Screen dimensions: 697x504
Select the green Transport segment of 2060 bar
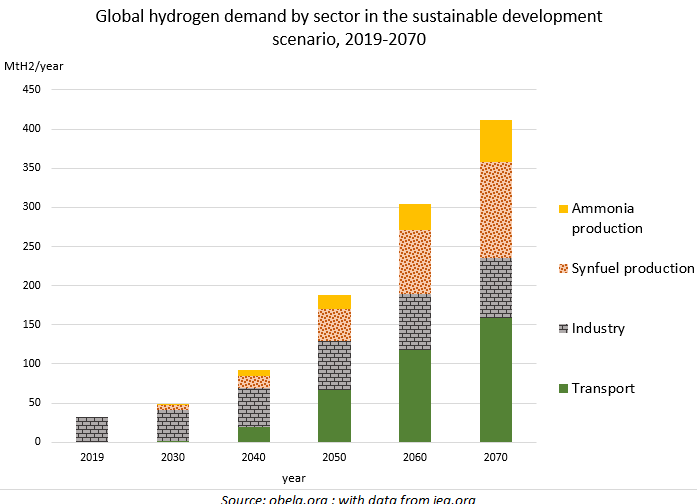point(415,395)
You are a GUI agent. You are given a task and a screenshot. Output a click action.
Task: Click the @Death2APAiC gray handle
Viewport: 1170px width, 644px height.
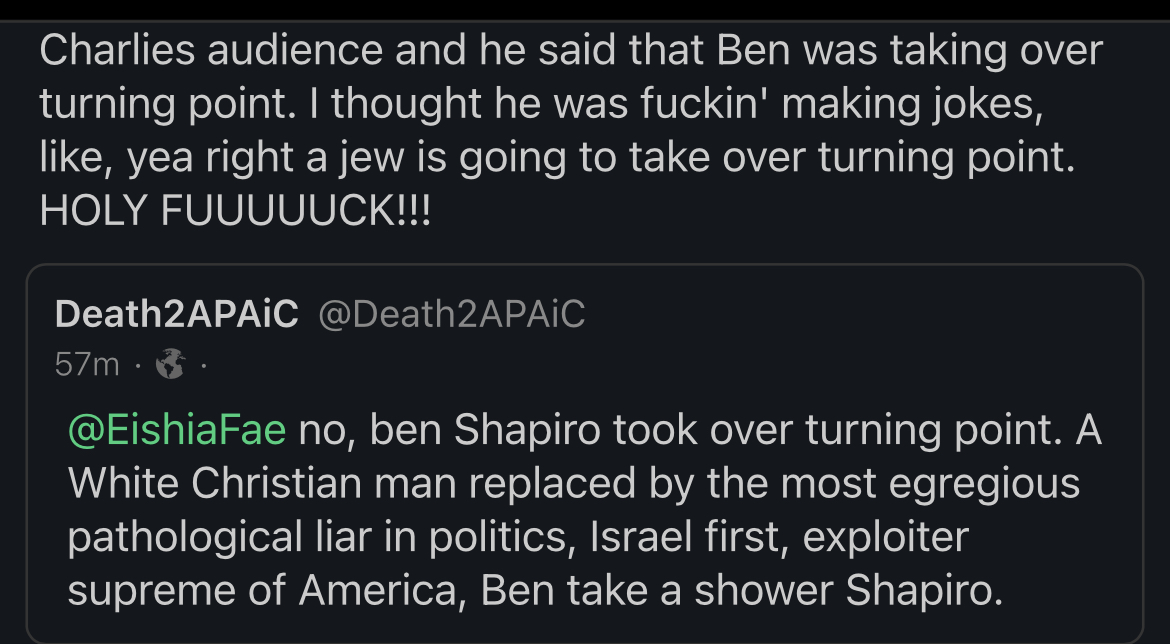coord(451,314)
________________________________________
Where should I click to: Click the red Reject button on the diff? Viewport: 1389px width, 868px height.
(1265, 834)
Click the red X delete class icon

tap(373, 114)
________________________________________
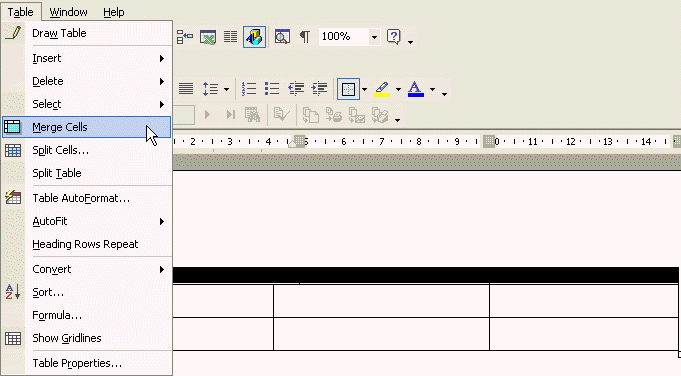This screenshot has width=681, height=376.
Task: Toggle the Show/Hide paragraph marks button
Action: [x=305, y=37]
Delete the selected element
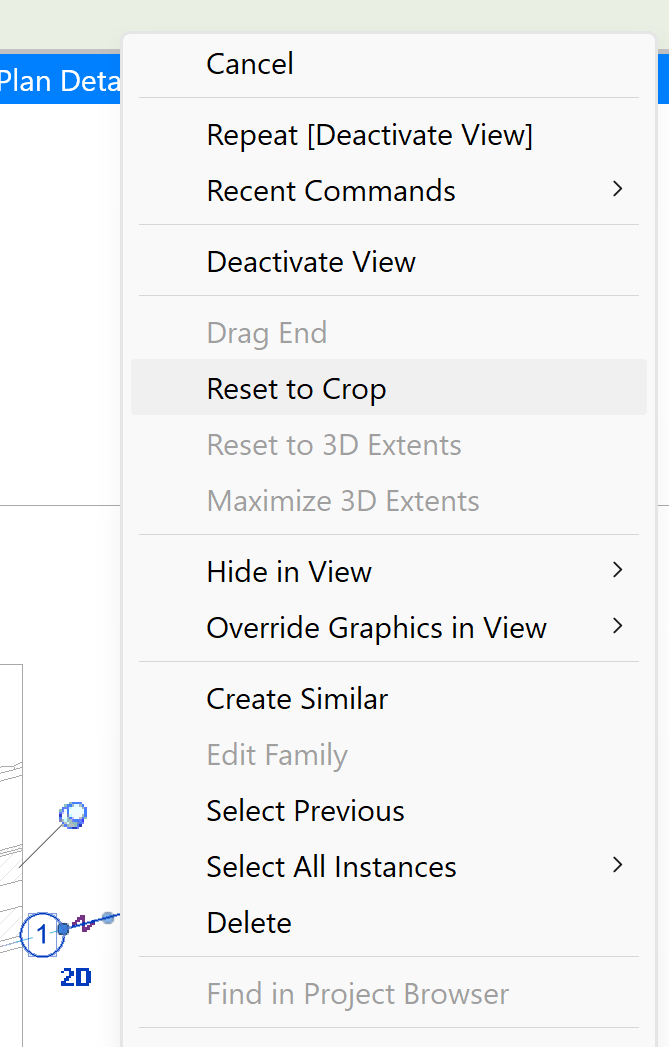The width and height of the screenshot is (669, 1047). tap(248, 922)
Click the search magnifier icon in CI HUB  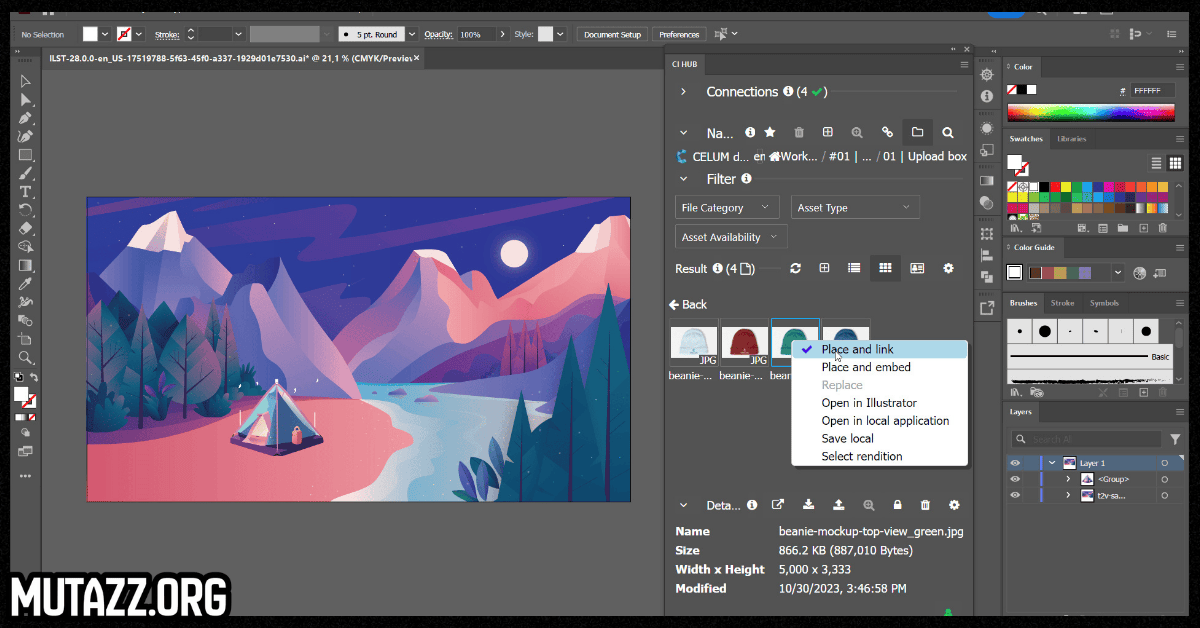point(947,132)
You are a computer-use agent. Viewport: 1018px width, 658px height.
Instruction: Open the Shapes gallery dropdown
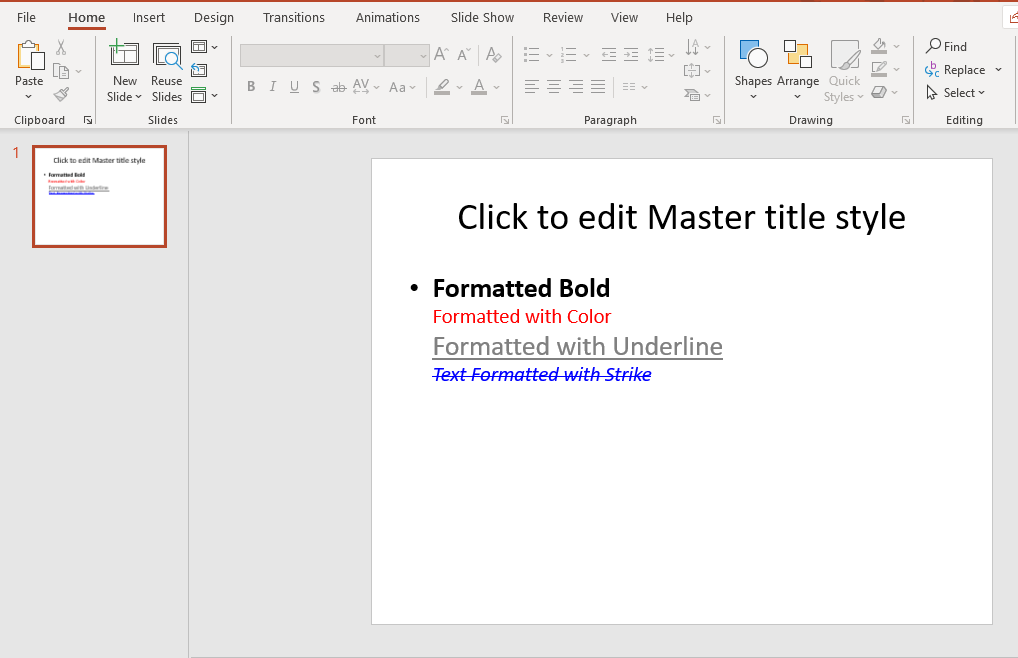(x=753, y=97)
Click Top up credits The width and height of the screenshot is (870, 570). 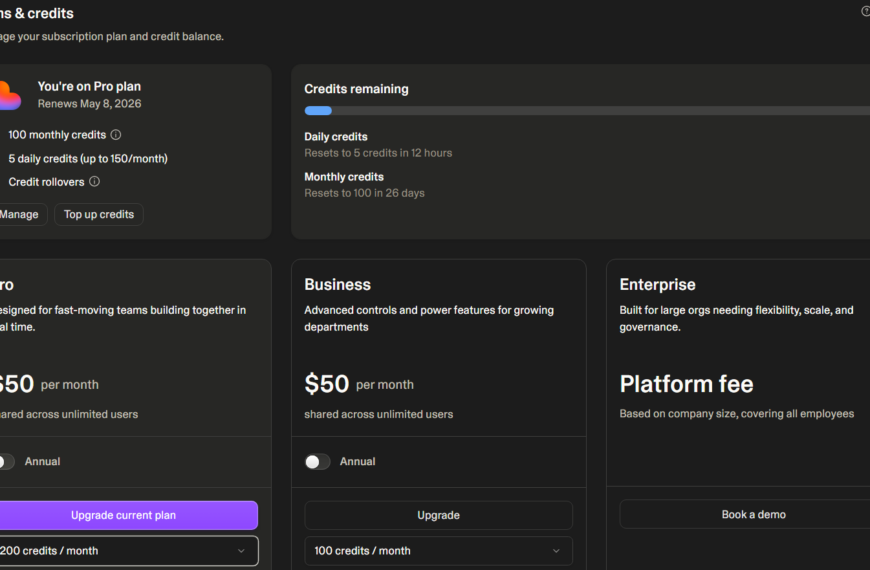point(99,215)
________________________________________
* _What the task requires_
List each line of the records that holds the string "agent".

* _Written reply_
You are a GUI agent. You are given a task and a screenshot. Output a click action.
You are a computer-use agent. Viewport: 1018px width, 658px height.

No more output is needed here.